──────── RECORDS FOR THIS TASK ────────

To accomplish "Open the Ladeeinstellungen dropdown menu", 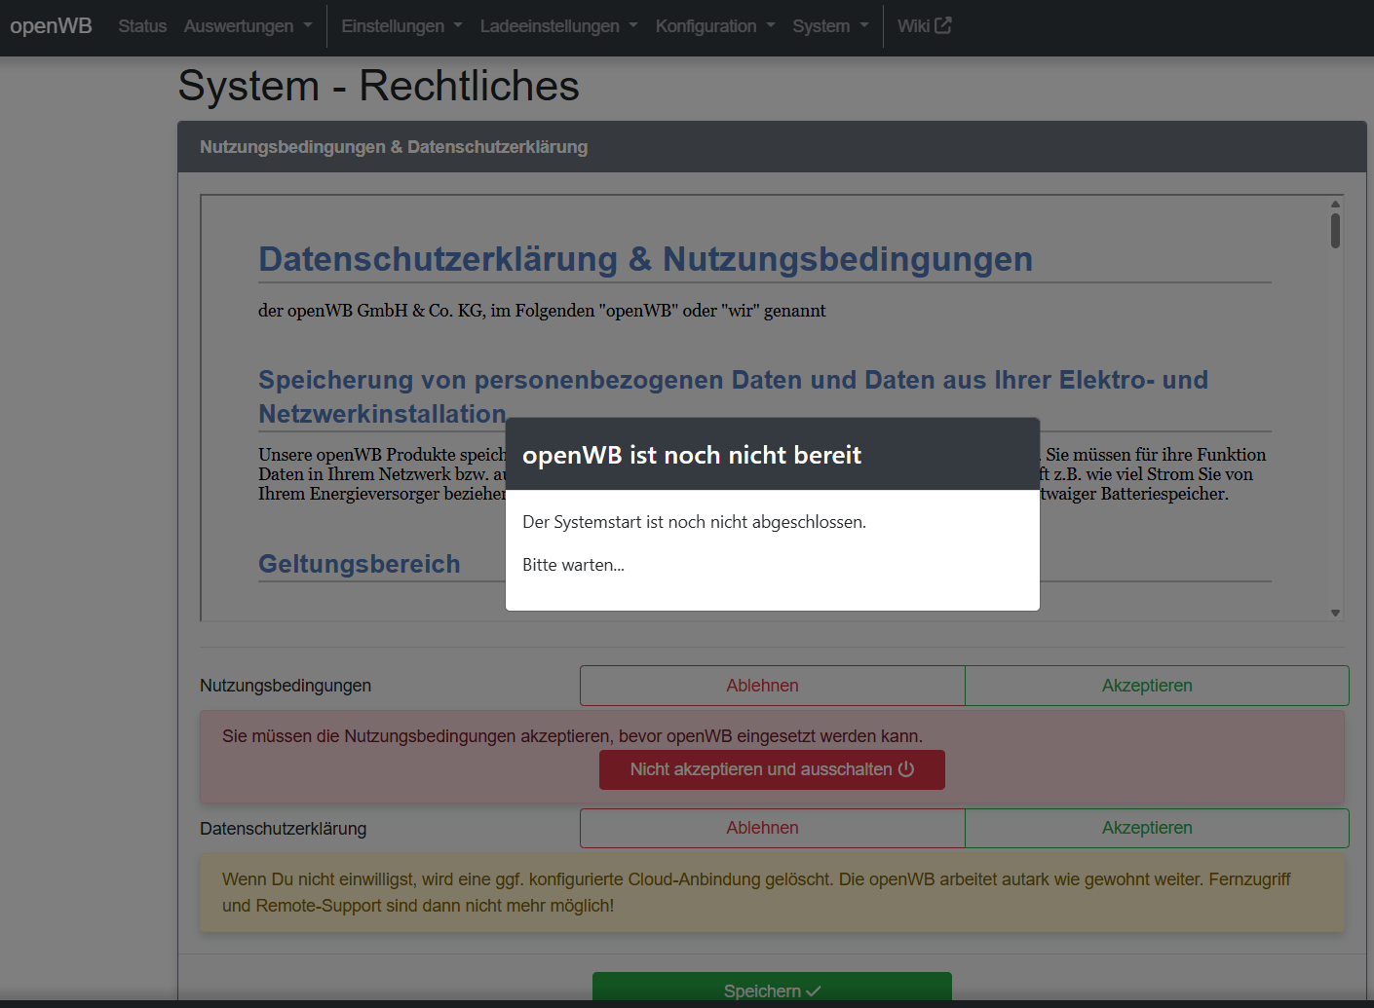I will [551, 26].
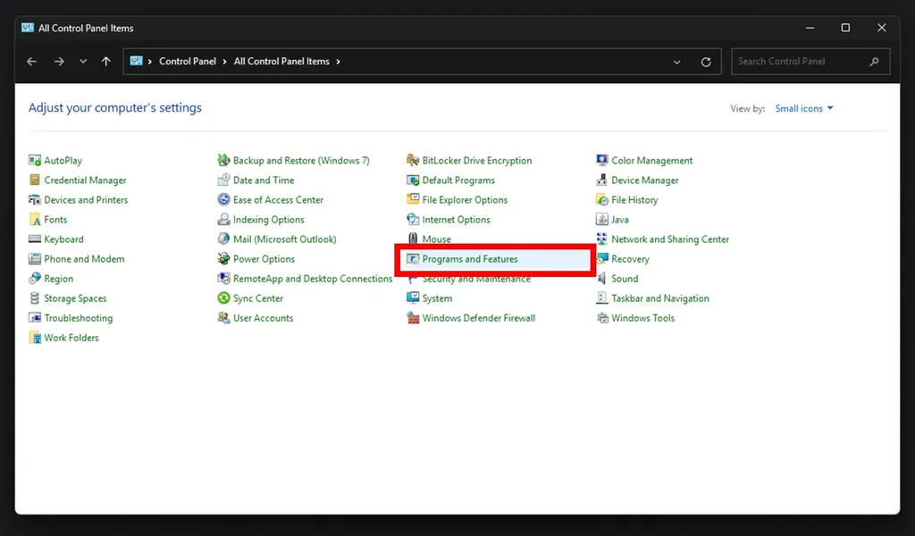Open Programs and Features link
The image size is (915, 536).
tap(470, 259)
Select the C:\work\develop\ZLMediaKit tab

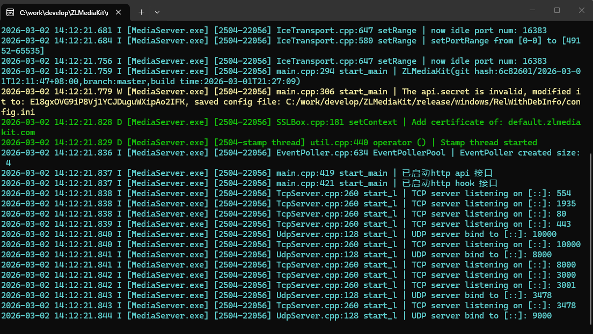tap(63, 12)
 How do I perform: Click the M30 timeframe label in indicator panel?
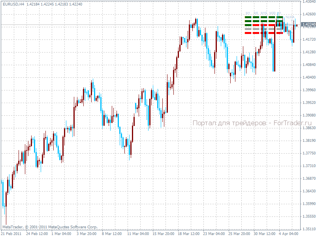(x=272, y=13)
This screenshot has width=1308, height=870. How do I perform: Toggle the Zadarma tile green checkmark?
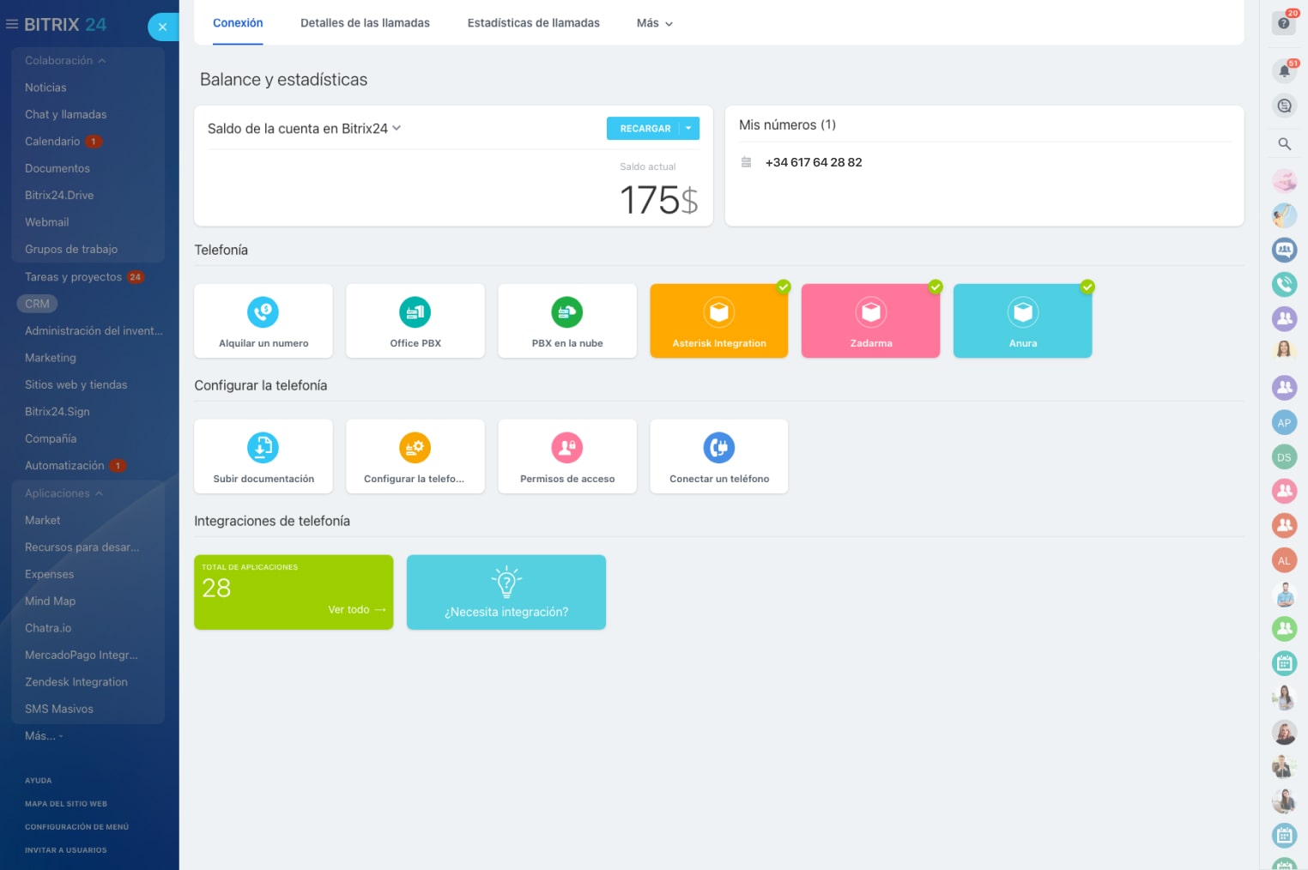click(x=936, y=287)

────────

● **TRY IT**: Extract exactly the lines from the one containing "This screenshot has" through the last line of the records above, both included, and leave out the pictures.

● **FINISHED TASK**:
This screenshot has width=1308, height=870. How do I perform: Toggle the Zadarma tile green checkmark?
click(x=936, y=287)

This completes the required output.